Shutterstock has launched a beta test of its Composition Aware Search, letting users specify one or more keywords, or to search for copy space, and arrange them spatially on a canvas to reflect the specific layout of the image they are seeking.
The new technology goes live today in beta on Shutterstock Labs, the company’s test site for innovative search tools.
This patent pending tool uses a combination of machine vision, natural language processing, and state of the art information retrieval techniques to find strong matches against complex spatially aware search criteria. For example, a user can look for images of wine and cheese, where the wine is on the left and the cheese is on the right. By simply moving the placement in the search, users can see the requested changes reflected in the image results. Shutterstock customers can then license and edit the image for use in their work.

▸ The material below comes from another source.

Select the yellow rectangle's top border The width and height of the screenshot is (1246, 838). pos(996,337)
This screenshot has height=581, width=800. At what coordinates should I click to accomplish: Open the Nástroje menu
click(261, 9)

“Shutterstock is on the front lines of improving the future of visual search technology using pixel data, deep learning, and artificial intelligence. What’s remarkable about this breakthrough is that we only trained our model to learn what things are, but our deep network learned how to represent where things are, ” said Jon Oringer, Founder and CEO of Shutterstock. “For marketers, searching for an image with copy space using this tool will save a significant amount of time. We continue to innovate on this valuable search technology and invest in machine learning to improve the customer experience and provide more time for productivity and creativity.”
Composition Aware Search is the latest innovation leveraging Shutterstock’s investment in deep learning, following the launch of Reverse Image Search and Visually Similar Search last year. These innovations were developed by Shutterstock’s in-house computer vision team whose focus is on creating new ways to search and providing an unparalleled customer experience.